EL PULSO DE LA CIUDAD
La ciudad va recobrando su pulso cotidiano a medida que se acercan los últimos días de este atípico mes de agosto. Pero, al parecer, si paseas por las calles de Zaragoza durante un día cualquiera de esta semana de calor agobiante, compruebas que los establecimientos, las calles, las plazas, las avenidas, quieren renacer de un largo letargo, como si intentaran desperezarse después de una dulce siesta bruscamente interrumpida.
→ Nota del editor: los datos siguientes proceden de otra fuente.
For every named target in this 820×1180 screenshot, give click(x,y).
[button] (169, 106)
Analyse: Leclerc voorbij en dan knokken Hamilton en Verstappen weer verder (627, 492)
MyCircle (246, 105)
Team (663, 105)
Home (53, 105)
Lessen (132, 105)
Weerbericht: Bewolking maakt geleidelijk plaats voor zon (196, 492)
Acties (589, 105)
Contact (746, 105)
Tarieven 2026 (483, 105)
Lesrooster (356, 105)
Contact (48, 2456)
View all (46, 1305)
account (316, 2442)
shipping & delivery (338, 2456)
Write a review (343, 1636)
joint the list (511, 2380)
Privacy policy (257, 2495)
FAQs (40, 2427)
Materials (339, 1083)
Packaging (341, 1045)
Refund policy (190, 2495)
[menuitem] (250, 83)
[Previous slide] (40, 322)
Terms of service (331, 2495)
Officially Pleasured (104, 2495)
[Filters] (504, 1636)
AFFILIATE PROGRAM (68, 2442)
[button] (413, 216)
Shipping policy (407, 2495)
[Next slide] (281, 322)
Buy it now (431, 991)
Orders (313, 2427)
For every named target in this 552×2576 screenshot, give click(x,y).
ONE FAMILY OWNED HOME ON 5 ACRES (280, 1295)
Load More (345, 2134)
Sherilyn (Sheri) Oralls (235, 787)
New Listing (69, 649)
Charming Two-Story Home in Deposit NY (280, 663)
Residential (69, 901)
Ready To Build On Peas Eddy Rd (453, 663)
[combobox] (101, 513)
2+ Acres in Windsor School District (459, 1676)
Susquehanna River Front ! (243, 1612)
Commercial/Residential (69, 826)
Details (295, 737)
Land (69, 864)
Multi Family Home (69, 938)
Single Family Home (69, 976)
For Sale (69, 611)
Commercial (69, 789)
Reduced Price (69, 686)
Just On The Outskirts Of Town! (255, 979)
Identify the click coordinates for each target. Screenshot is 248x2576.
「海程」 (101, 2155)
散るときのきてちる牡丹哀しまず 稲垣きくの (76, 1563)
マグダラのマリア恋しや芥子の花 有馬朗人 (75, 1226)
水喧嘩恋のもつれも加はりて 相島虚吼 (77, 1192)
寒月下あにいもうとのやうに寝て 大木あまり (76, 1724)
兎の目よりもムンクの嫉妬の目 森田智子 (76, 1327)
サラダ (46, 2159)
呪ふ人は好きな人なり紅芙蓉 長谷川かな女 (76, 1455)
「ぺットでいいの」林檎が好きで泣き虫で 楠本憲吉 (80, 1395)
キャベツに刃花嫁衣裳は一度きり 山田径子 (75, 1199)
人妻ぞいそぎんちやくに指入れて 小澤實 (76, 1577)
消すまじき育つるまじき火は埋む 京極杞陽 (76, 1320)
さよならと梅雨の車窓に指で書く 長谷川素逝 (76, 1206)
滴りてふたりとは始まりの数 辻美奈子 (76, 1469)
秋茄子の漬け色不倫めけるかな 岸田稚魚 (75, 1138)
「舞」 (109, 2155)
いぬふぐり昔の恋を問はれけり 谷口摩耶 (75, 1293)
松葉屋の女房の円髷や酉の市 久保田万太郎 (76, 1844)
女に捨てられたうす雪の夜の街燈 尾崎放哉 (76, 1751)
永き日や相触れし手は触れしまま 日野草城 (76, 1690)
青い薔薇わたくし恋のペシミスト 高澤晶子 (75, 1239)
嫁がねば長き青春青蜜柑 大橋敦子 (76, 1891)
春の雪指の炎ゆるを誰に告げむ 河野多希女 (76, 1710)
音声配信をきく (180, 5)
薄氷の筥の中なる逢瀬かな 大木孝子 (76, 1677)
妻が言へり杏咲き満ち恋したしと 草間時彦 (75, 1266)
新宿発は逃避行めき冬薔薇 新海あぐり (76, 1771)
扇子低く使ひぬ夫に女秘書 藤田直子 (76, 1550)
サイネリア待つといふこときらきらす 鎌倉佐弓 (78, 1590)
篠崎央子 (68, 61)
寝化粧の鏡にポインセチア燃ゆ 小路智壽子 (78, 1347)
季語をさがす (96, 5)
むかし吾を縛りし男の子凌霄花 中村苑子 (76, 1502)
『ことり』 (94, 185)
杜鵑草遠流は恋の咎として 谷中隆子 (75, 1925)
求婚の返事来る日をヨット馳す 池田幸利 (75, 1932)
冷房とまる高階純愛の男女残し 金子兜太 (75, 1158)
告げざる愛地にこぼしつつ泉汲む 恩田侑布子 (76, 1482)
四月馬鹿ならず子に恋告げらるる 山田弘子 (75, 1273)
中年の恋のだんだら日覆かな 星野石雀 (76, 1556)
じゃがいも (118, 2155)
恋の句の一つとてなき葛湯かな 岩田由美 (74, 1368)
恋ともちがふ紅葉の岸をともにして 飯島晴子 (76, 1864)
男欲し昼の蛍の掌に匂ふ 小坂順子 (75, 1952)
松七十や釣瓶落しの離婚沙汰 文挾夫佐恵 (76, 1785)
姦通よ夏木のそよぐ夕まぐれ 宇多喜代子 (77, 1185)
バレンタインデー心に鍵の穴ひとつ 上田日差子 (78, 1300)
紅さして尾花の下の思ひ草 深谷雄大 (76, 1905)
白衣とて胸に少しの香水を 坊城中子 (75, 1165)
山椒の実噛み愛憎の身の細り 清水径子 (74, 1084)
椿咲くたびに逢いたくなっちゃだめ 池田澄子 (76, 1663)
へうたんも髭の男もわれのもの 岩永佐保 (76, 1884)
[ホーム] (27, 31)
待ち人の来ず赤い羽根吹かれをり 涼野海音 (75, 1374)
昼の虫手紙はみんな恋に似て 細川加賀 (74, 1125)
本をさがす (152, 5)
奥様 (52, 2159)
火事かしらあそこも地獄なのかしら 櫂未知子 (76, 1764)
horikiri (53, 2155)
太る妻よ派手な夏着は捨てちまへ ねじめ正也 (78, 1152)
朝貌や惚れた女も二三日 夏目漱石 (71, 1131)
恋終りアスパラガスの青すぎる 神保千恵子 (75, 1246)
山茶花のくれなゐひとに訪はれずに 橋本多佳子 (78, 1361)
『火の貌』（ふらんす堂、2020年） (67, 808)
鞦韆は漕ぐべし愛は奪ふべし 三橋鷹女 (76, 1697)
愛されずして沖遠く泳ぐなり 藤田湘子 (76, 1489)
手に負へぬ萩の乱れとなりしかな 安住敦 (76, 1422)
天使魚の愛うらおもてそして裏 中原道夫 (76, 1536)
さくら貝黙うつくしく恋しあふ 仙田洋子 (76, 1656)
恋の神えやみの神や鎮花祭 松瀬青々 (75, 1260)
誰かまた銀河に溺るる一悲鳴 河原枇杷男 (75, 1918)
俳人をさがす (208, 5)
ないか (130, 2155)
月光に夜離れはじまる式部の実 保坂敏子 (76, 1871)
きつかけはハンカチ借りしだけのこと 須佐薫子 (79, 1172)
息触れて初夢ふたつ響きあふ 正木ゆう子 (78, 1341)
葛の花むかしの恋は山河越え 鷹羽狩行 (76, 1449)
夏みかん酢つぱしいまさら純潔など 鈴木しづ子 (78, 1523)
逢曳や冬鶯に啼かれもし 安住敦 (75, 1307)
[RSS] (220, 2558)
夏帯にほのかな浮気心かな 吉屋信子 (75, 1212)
En las terrazas todavía se habla del verano, de las fiestas de los pueblos, de las horas de playa, del "dolce far niente". Alguno pregunta por el hijo de la vecina, el que acaba de comprarse un coche de alta gama. Tener en lugar de ser. Apariencia en lugar de realidad. En los bancos del paseo, los ancianos aprovechan la sombra de la mañana, antes de que el sol vacíe las avenidas. Piensan ya en el otoño, en ese futuro tan cercano. Hablan del agua del embalse de Yesa, que es algo mejor que la que se bebía antes. Critican a los políticos, sean del partido que sean. Y esperan que la crisis se desvanezca. Pero la mayoría son escépticos e incluso pesimistas.
Los niños y adolescentes comienzan a llenar las calles de los barrios. Barrios en fiestas, como el de San José. Barrios en vísperas de fiesta, como el de Las Fuentes. Es como si las fiestas de los pueblos se prolongaran. Como si todo el año fuera una fiesta eterna. Es la noria del tiempo. Es la evasión de la rutina, la lucha contracorriente. Todo para eludir esa espada de dámocles que pende de un hilo muy tenue y que marca el inicio de un nuevo curso: madrugar, ajustarse a un horario, organizarse un poco, intentar hacer algo para evitar el cada vez más extendido "ni-ni".
El pulso de la ciudad se va acelerando poco a poco a medida que el pulso de los pueblos se desvanece, se ralentiza, pierde su intensidad. Contrastes profundos. Sensaciones opuestas. Vuelta a la rutina y a la cotidianeidad.